第2話

 目を覚ますと僕はベッドに縛りつけられていた。

「な!?なんで?」

 目の前には薫が見下ろしている。

「先輩が悪いんですよ」

 何を言っているのか。

「わたしがラインのアカウントを渡してから二週間も連絡してくれなかったじゃないですか。わたしがいつから先輩を見ていたかわかりますか。入学してからすぐ目につきました。それに先輩は有名人じゃないですか。人気者ですし。わたしがどれだけ不安だったか考えたことがありますか。まあ、それはもういいんです。先輩はわたしの物になったんですから。だから、これから1つになりましょう」

 薫はペットボトルに入った黒い液体を口に含み、俺に口付けをする。舌で無理矢理俺の口を開く。そして含んだ液体を流し込んできた。苦い。薬品臭い臭いが鼻を抜けた。そして、かなり強いアルコールの味がした。

「何だ、これは!?」

「アドンコです。ガーナの薬膳酒。あっちも元気にする効能もありますよ」

 あっちってどっち?わからない。何もわからない。

「つまり屍です」

 毒を盛られたか。思い返せばペットボトルのアドンコは始めから開けられていた。自分でもあれを飲んだということだ。薫は体調不良を偽っていたのか。

 思考しているうちに薫の左手が脇に差し込んできた。空いた右手は僕の臀部を弄る。両手を結ばれた僕はもがく。しかし、もがけばもがくほど薫の右手は奥に左手は絡まっていく。身体を密着させてくる薫。逃げれば逃げるほどより深くよりきつく絡まってくる。

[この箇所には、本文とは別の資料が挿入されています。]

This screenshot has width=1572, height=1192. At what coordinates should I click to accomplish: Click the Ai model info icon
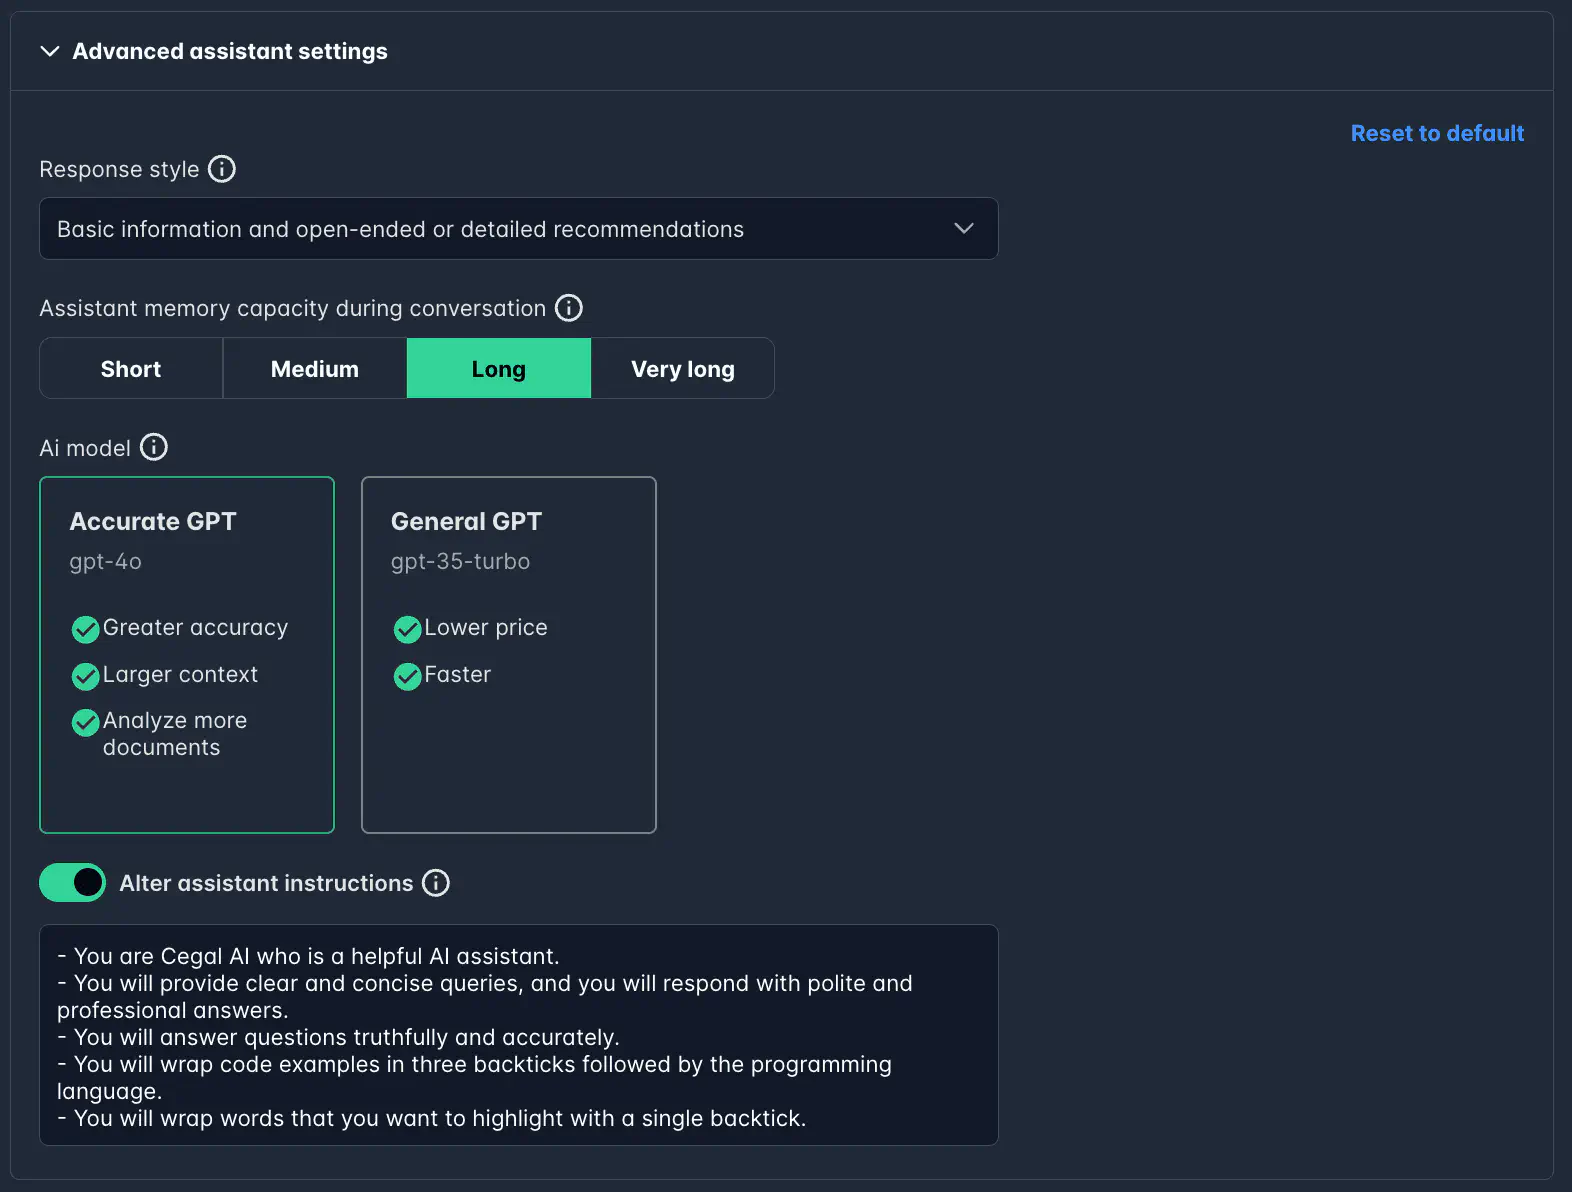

 僕は抵抗するのを諦めた。ただ既に右手の指は奥深く前立腺まで到達している。左手は腹を擦る。

「あぅっ!」

「先輩かわいい……我慢できない……」

 薫は僕を離した。そして、右脚が肩に掛かり左脚が首を強く締めて股を僕の顔へと押し付けてきた。

 まるで虎に噛みつかれたが如く両脚で締め上げられる。このままでは殺される。股が口をふさぎ呼吸すらおぼつかない。

 雌虎に喰い殺されようとして怯える僕の意思とは無関係に、下半身の頭頂部はそそり立ちビクビクと震えていた。

 そして、僕の意識は暗闇の中へと墜ちていった。